Defonima

go-shu

作者によるコメント

~これは新しい自分に着替える物語~
私たちは皆、服を着る。
頭からつま先まで。まるで着ぐるみのように。
それがこの街の常識。
そしてその服を「デフォ二マ」と呼ぶ。

デフォルメを着るという考え方から始まった今作。
コンセプトと表現技法をつなぎ合わせた新鮮な映像体験を目指した。

担当教員によるコメント

「個人のペルソナ」と「社会による外的評価」という現代的なテーマを「皮膚や衣装の購入」と「着替え」として表したCGアニメーション作品。ボーイ・ミーツ・ガールのロマンス、アクションシーンなど、映画的魅力が混在した展開で見るものを魅了する。

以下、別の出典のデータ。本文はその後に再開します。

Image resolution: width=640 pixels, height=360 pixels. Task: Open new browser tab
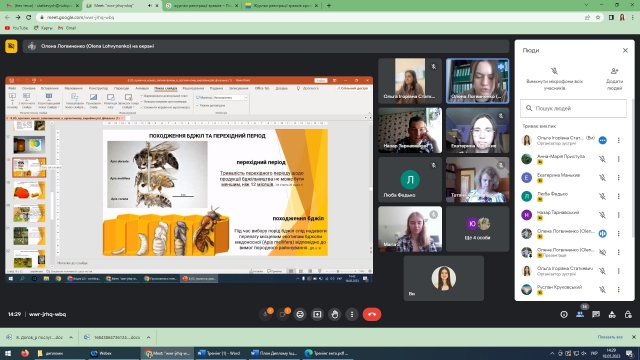(x=329, y=6)
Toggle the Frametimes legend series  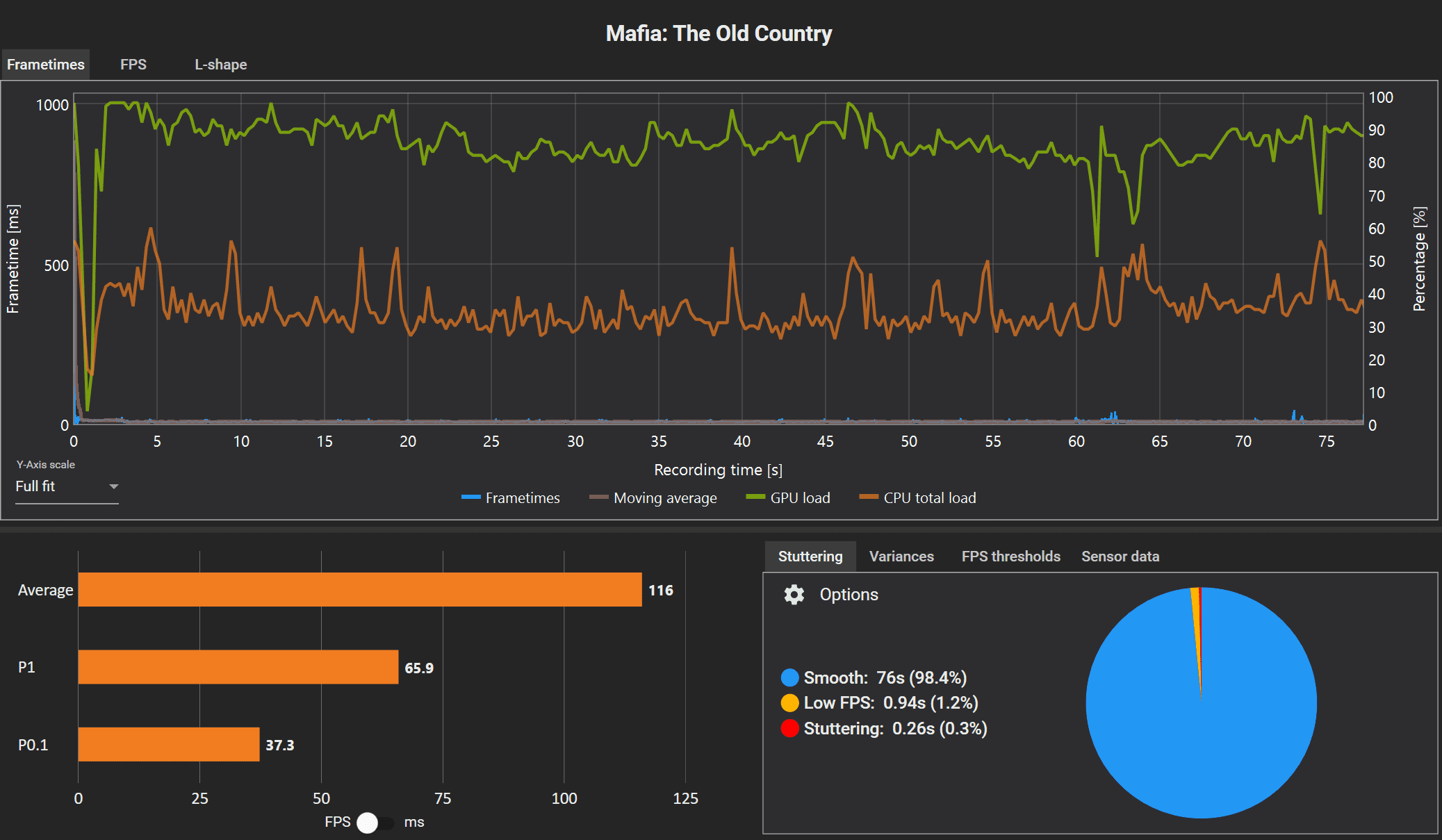(x=511, y=498)
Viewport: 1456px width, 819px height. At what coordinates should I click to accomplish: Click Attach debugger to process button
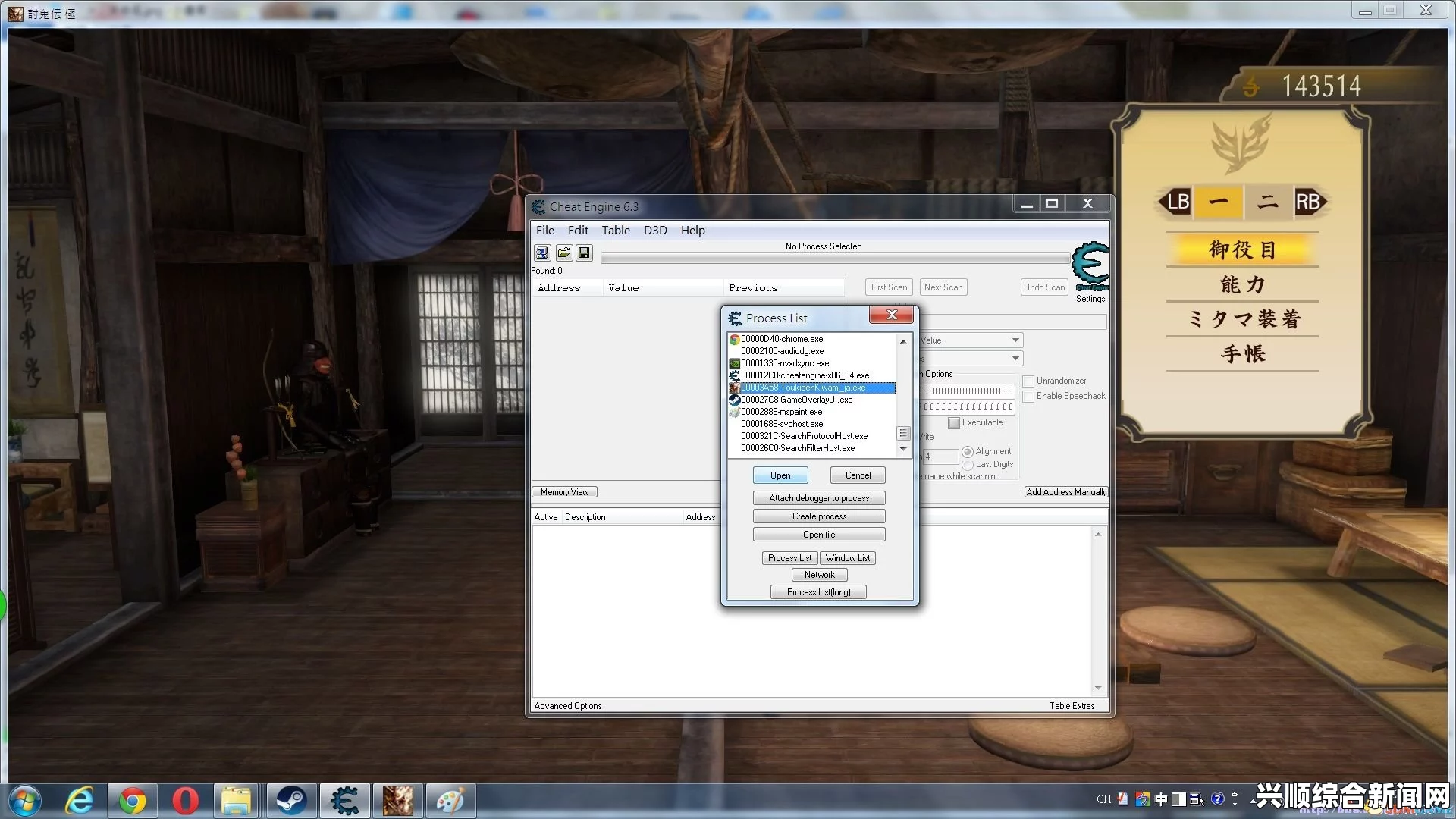(819, 498)
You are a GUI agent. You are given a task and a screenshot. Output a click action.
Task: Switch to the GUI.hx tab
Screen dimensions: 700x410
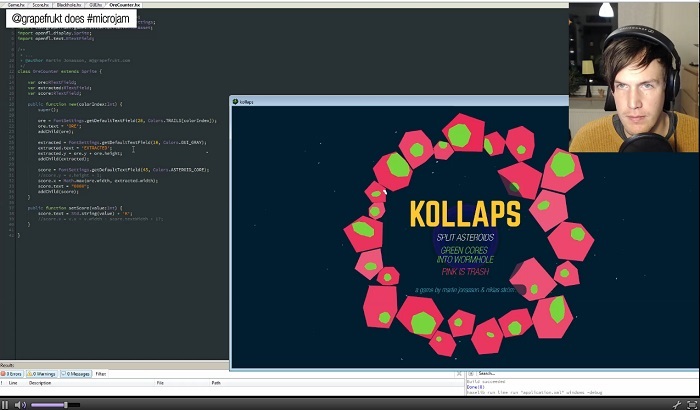97,5
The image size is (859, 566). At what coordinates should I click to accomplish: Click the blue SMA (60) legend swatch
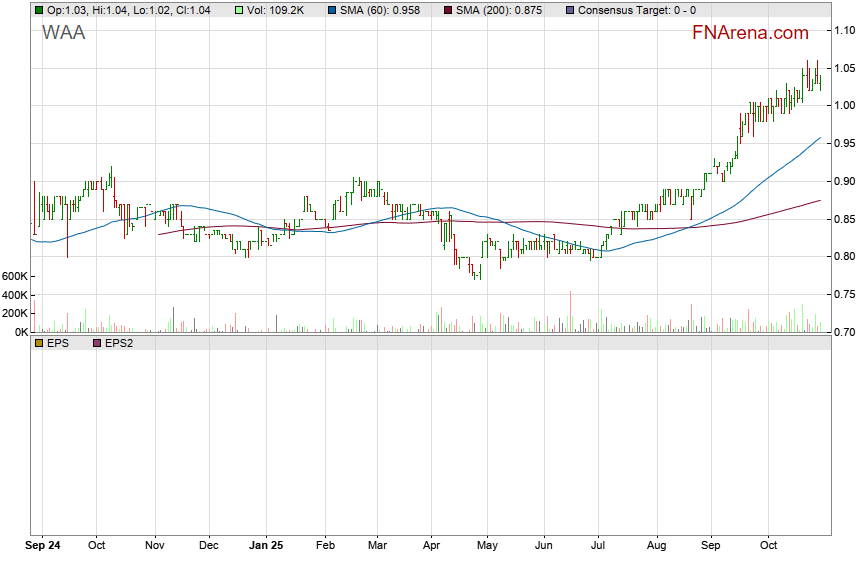[332, 11]
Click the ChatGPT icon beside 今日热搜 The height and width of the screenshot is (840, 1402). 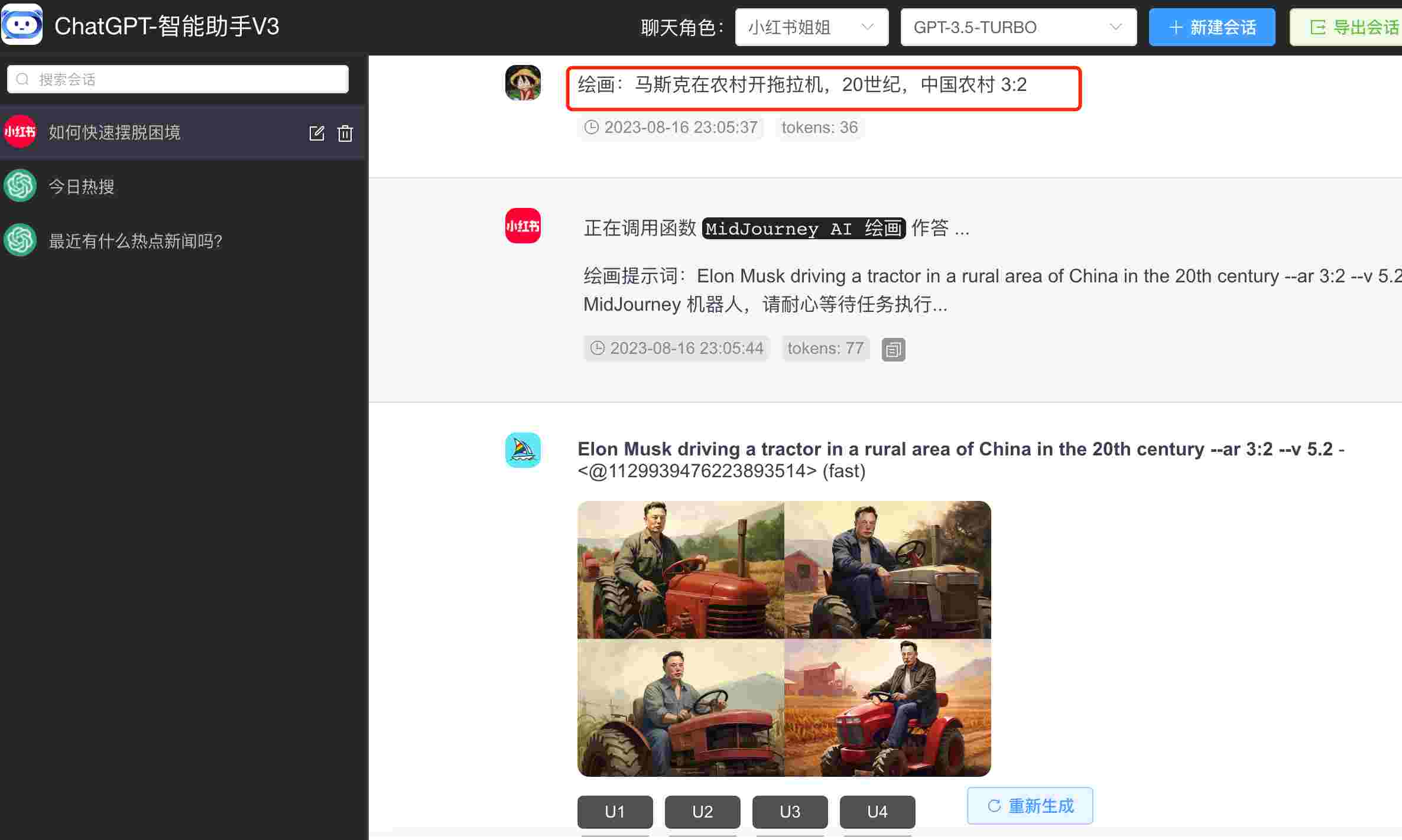(x=20, y=186)
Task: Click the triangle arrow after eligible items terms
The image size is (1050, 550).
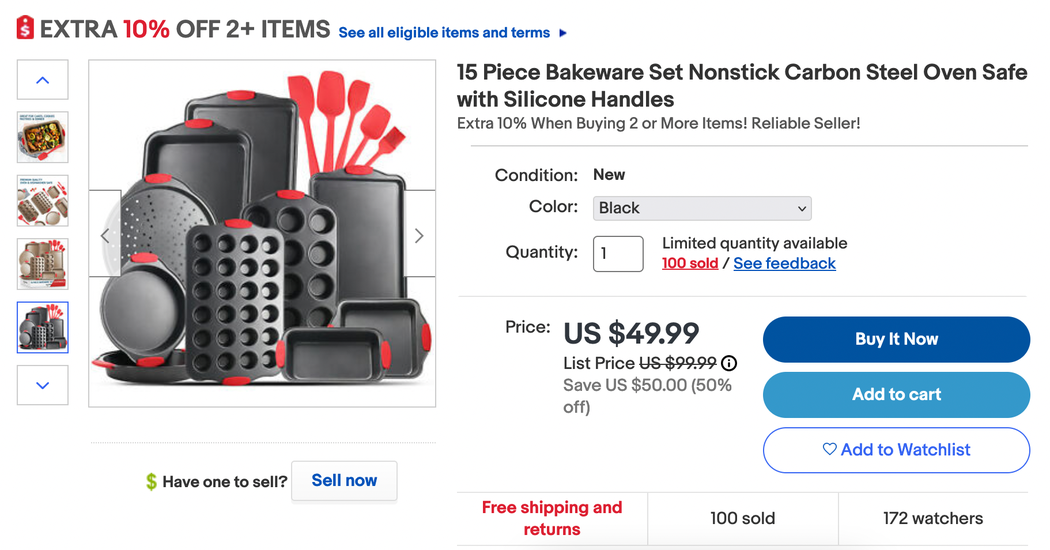Action: (x=563, y=33)
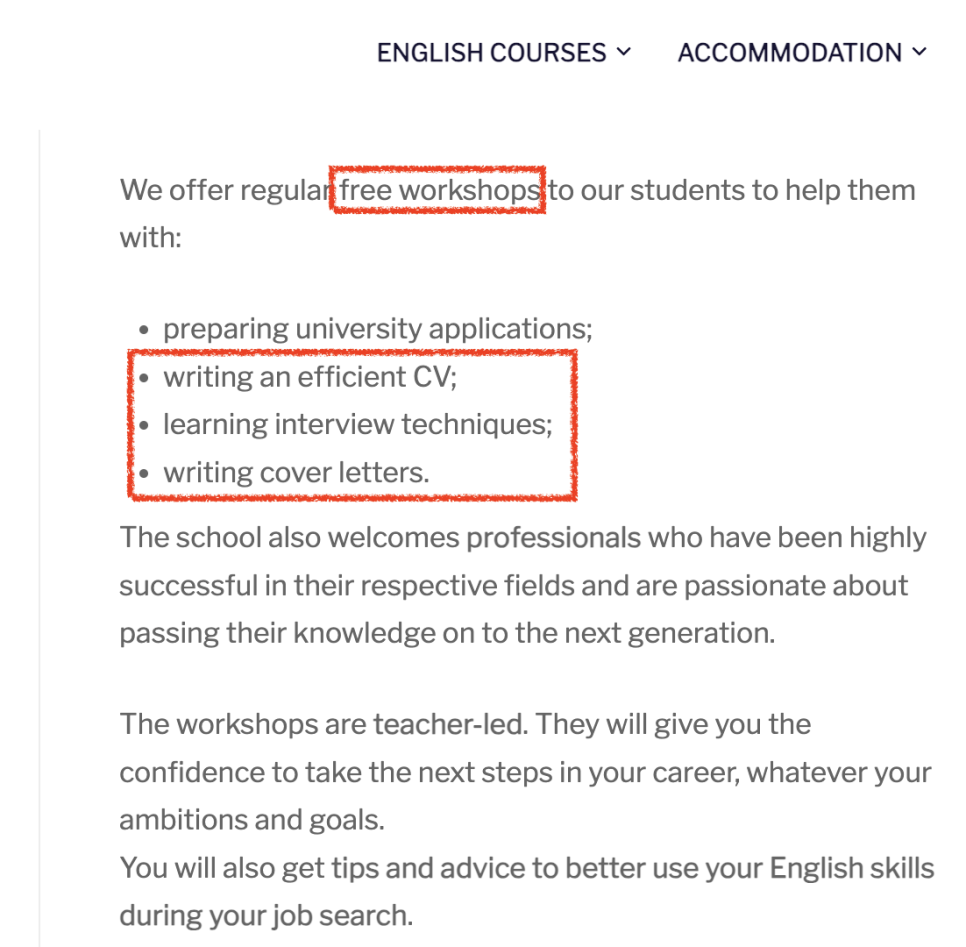Expand the chevron beside English Courses
966x947 pixels.
click(x=623, y=52)
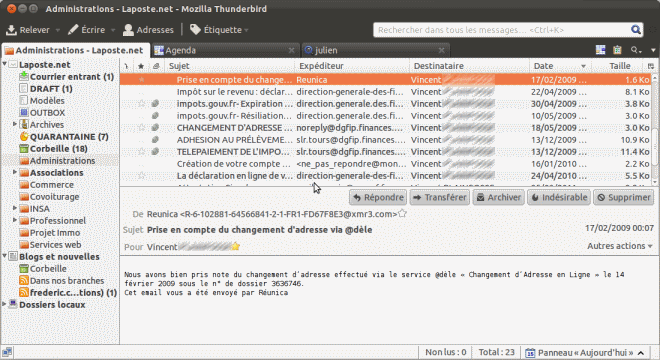The width and height of the screenshot is (660, 360).
Task: Click the Supprimer button
Action: pos(624,197)
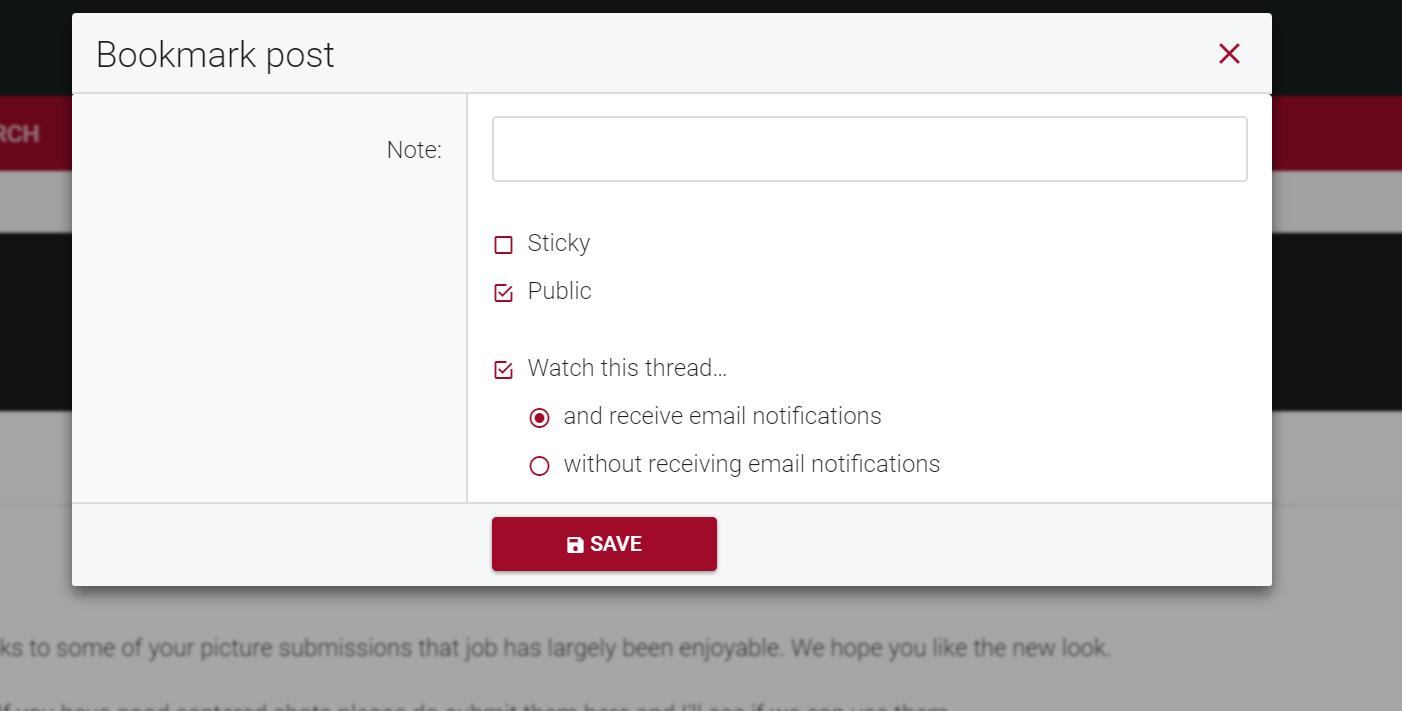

心地よい移動シーンやバトルシーンのスピード感が心地よい。モノクロの世界が色彩に溢れた街へと変貌していくアイデア、キャラクター、ストーリーの重要な要素である衣服のデザイン、空想の都市空間のデザイン、すべてが計画的で、高度に設計されている。

カメラワークも巧みである。自己イメージの生成を重要と捉え、主観カットが中心の少年の孤独な世界と、リズミカルでテンポ感のよい少女と過ごす幸せな世界が、異なるカメラワークで描かれている。

物語の終わりで、絶望の果てに、主人公が儚い希望を見いだすストーリーは、今の時代独特のセンチメンタルとアンニュイさを感じさせる。